Work instructions:
#1 Do these statements agree with the passage on the planned invasion of Japan? Answer yes or no for each, quoting the deciding words from the passage. (a) The Volunteer Fighting Corps was to be armed mostly with swords or bamboo spears. (b) The uncle opposed the Hiroshima and Nagasaki bombings. (c) Many of the invasion troops were to be redeployed from the Pacific theater.
#2 Show every line of the entries that contains the word "This", matching case.

ETA: Oh and there were plans to organize the civilian population to conduct guerilla warfare on the home islands in the Volunteer Fighting Corps , armed mostly with swords or bamboo spears.

One thing that is sometimes not fully appreciated, is the way we look at things in hindsight.

While there is a certain air of inevitability now when we read of historic events or timelines, it sure didn’t look that way at the time. The allies were getting their ass handed to them from 1939 to about mid 1943 - the entire war was at least in some doubt.

The next factor, and this was a big one, was just where all those troops for the invasion of the home islands were going to come from. As it turned out, a lot of them were slated to be redeployed from the European theater, and they were not happy about this, I had a combat veteran Uncle who mentioned this, he said a lot of guys were talking about going AWOL if this happened. They felt they had “done their part” for the last several years and should be able to go home now, not invade Japan. He was also very vocal in his support of the Hiroshima and Nagasaki bombings.

(Pointing entries for screenshots and pages)
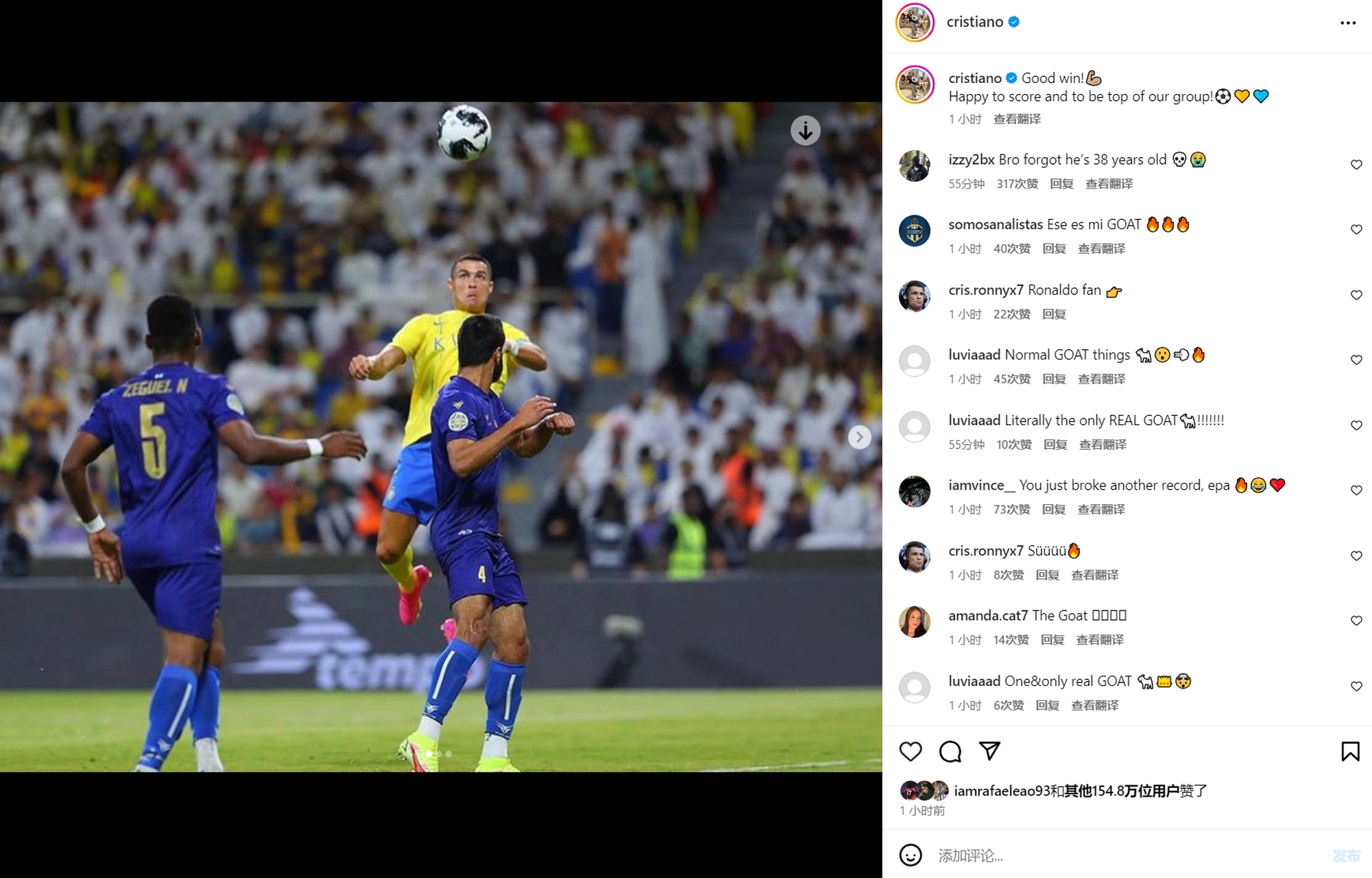Like izzy2bx's comment
This screenshot has width=1372, height=878.
pyautogui.click(x=1356, y=165)
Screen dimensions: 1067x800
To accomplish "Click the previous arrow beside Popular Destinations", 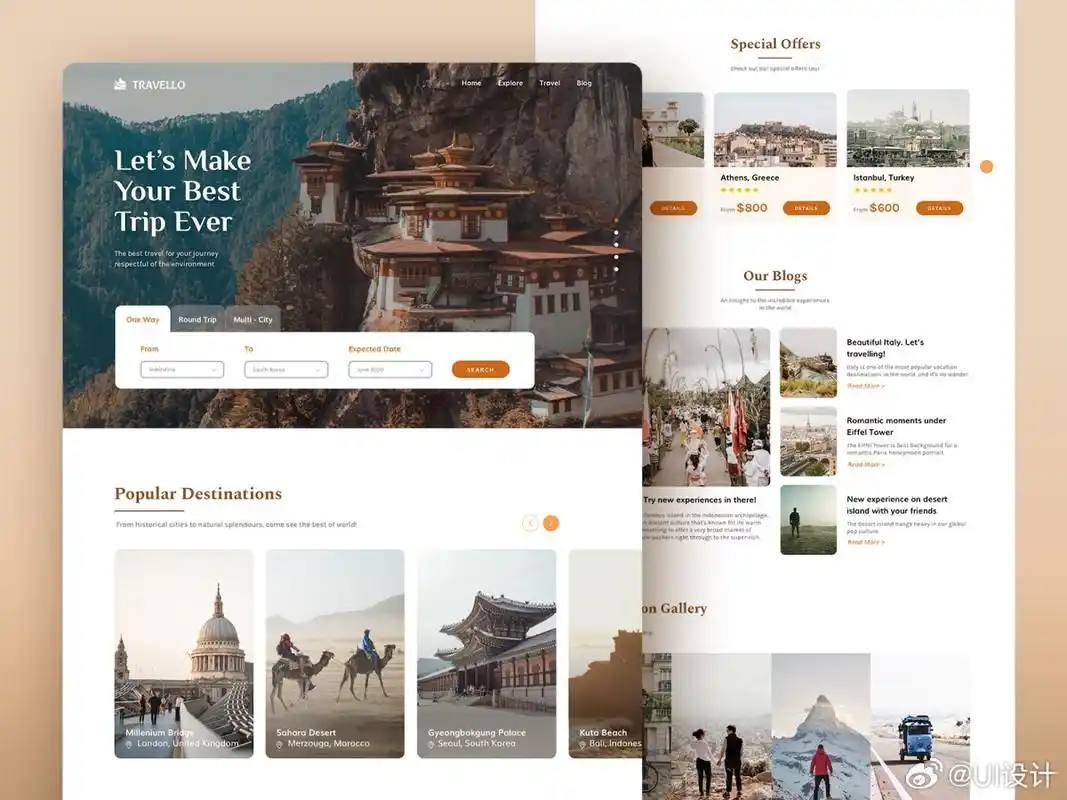I will point(531,523).
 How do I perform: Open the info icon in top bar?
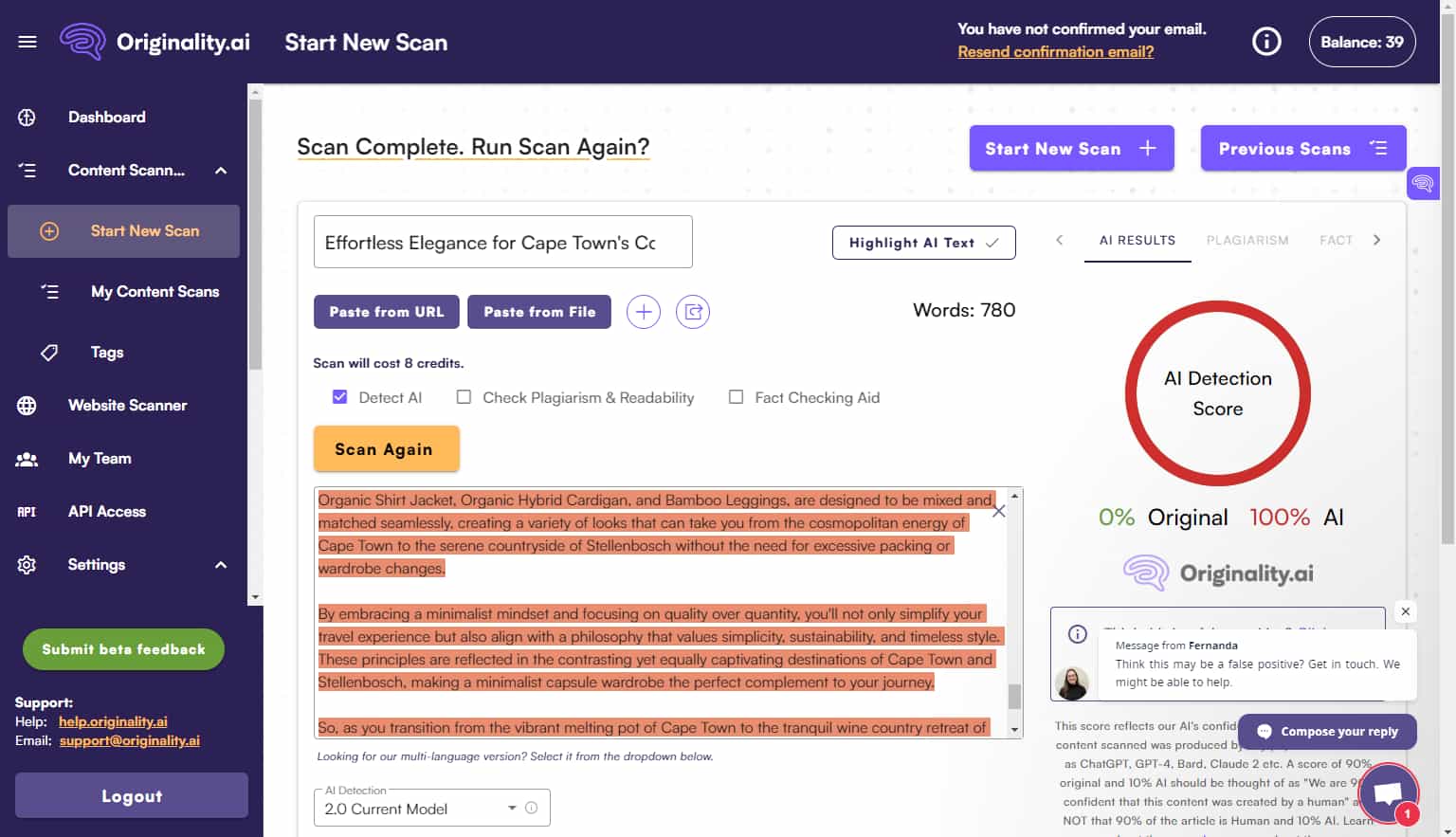pyautogui.click(x=1266, y=41)
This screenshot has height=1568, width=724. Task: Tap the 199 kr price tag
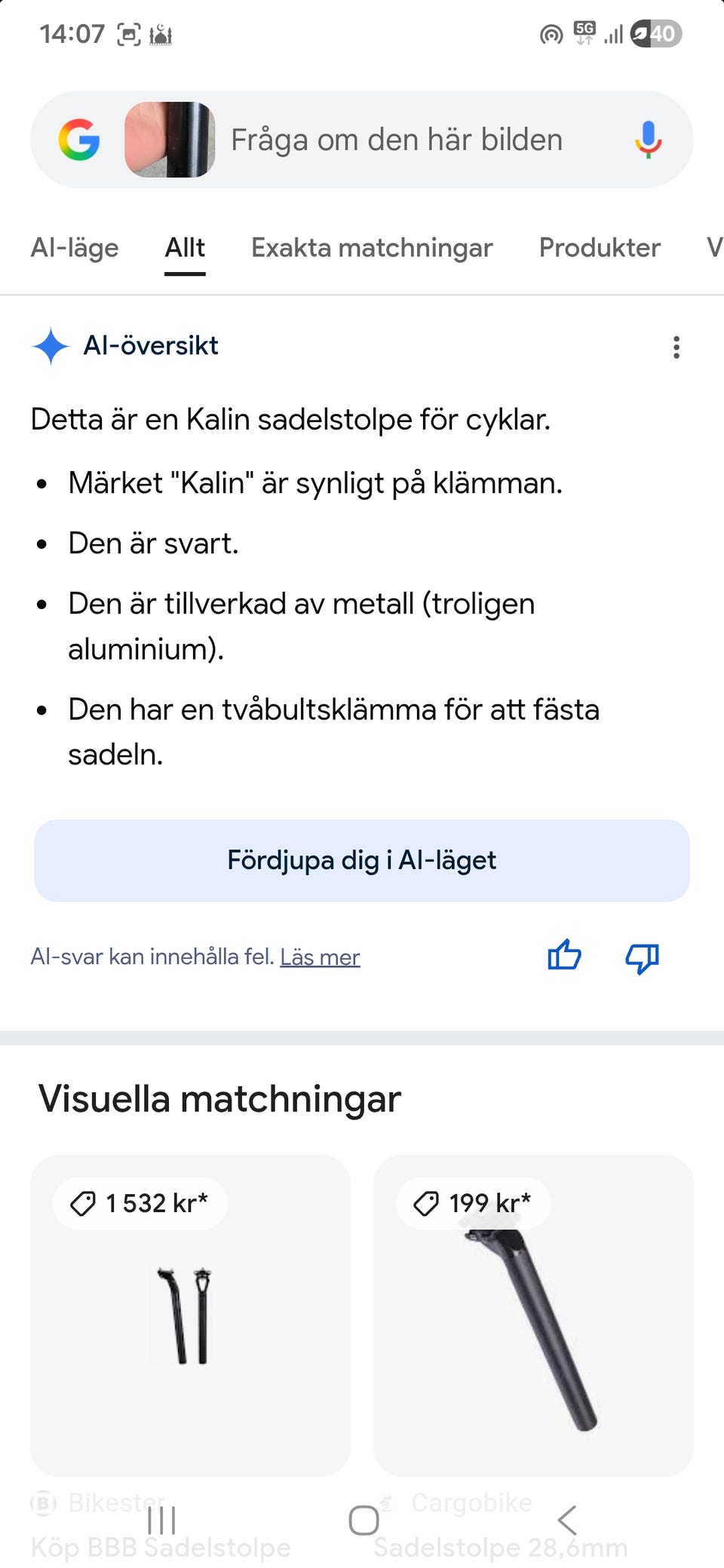point(473,1203)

Final results:
#1
(a) Yes: "armed mostly with swords or bamboo spears"
(b) No: "He was also very vocal in his support of the Hiroshima and Nagasaki bombings."
(c) No: "a lot of them were slated to be redeployed from the European theater"

#2
This screenshot has width=1372, height=878.
This screenshot has height=1568, width=724. Task: Tap the 199 kr price tag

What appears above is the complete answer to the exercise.